* READING PASSAGE:
___

# Express test



## army_paralegal (22 Apr 2005)

What is the difference between an expres test and a physical testing?


[Edit to correct spelling of Express.]


----------



## Redeye (22 Apr 2005)

The EXPRES test is the basic test of physical fitness used during the recruiting process.  It's not a very difficult test at all, anyone who has any sort of difficulty meeting the standard on that test might want to strongly reconsider a military career.

It consists of a test of aerobic fitness (either a 20 metre shuttle run or a step test), push ups, sit ups, and a grip strength test.


----------



## Sub_Guy (7 Dec 2006)

Just thought I would ask a question about a little RUMOUR that has been floated around my place of employment (from the CO, who complained the standards were too low and that the pass should be the exempt level during a round of testing last month, so I thought he might be adding some of his personal flavour to this).


Has anyone out there heard that the CDS is looking to up the standards on the EXPRES test so that the new pass will be the current level required to get exempt?

Honestly (my opinion) I can't see it, especially since they pretty much ditched the physical standards for new recruits to join...


----------



## armyvern (7 Dec 2006)

My god I hate rumors. All they will do is lead to speculation until the current standard is either:

1) amended; or 

2) not amended.

And if, when, how, and what is being amended will not be official or verifiable until the message is cut on it. Anything less than the message is, for all intents and purposes, idle gossip, rumor and innuendo. Pure speculation.


----------



## geo (7 Dec 2006)

+1 Vern


----------



## George Wallace (7 Dec 2006)

I guess I should correct the title of this topic and and another "S".


----------



## Sub_Guy (7 Dec 2006)

I agree, I was just wondering if anyone else out there heard the same thing.

Nothing "grinds my gears" more than senior personnel spreading rumours based on water cooler chats.

Trust me I am not spreading any rumours to my guys, and it is always stressed that until you see something on paper, then it doesn't exist.

Junior personnel will listen to pretty much anything someone with rank passes down to them, so I feel it is important that those personnel think before they speak...


----------



## navymich (8 Dec 2006)

The Librarian said:
			
		

> My god I hate rumors. All they will do is lead to speculation until the current standard is either:
> 
> 1) amended; or
> 
> ...

___

* INFORMATION PROVIDED:
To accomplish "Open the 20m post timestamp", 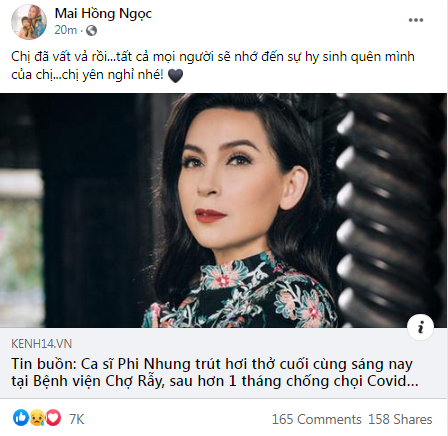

___

* REQUEST 1:
Decide whether each statement agrees with the forum thread on the EXPRES test. Answer yes or no and quote the words from the thread that settle it.
(a) The aerobic part of the EXPRES test can be a 20 metre shuttle run or a step test.
(b) Redeye describes the EXPRES test as a difficult test.
(c) Sub_Guy says the rumour came from the CO.
* REQUEST 2:
Answer these questions from the forum thread on the EXPRES test.
(a) On what date did army_paralegal post the opening question?
(b) Besides push ups and sit ups, what strength test is part of the EXPRES test?
(c) According to armyvern, what must happen before an amendment becomes official or verifiable?
* REQUEST 3:
Extend the forum thread on the EXPRES test, starting at the point where it stops.
The listing is separate material from the forum thread on the EXPRES test.

* WRITTEN ANSWER 1:
(a) Yes: "either a 20 metre shuttle run or a step test"
(b) No: "It's not a very difficult test at all"
(c) Yes: "from the CO"

* WRITTEN ANSWER 2:
(a) 22 Apr 2005
(b) A grip strength test
(c) The message must be cut on it.

* WRITTEN ANSWER 3:
Typically, I agree 110% with you on that Vern.  However, I also look and listen as to who the information is coming from.  During an SME lecture on my ILQ, we were told the exact same thing, and it was said to us by the Command Chiefs.  I know, still not in writing, but I would hope that those 3 bigwigs telling 100 Sr NCO's, there might be a spec of truth to it.  

But hey, I'm just a lowly Cpl.  Aren't we supposed to be the spreader of rumours?  8)


----------



## armyvern (8 Dec 2006)

airmich said:
			
		

> Typically, I agree 110% with you on that Vern.  However, I also look and listen as to who the information is coming from.  During an SME lecture on my ILQ, we were told the exact same thing, and it was said to us by the Command Chiefs.  I know, still not in writing, but I would hope that those 3 bigwigs telling 100 Sr NCO's, there might be a spec of truth to it.
> 
> But hey, I'm just a lowly Cpl.  Aren't we supposed to be the spreader of rumours?  8)



I hate rumors Mich....it doesn't matter where they are originating from until they are official. Let's just reflect back upon all those "O Group" figures of the last pay raise that were posted in the pay raise thread. They were official right? I would assume that most would think that O Gps consist of the passing of "official points." Not one in the whole damn thread matched the actual figures which were released in the CANFORGEN. Not a single one.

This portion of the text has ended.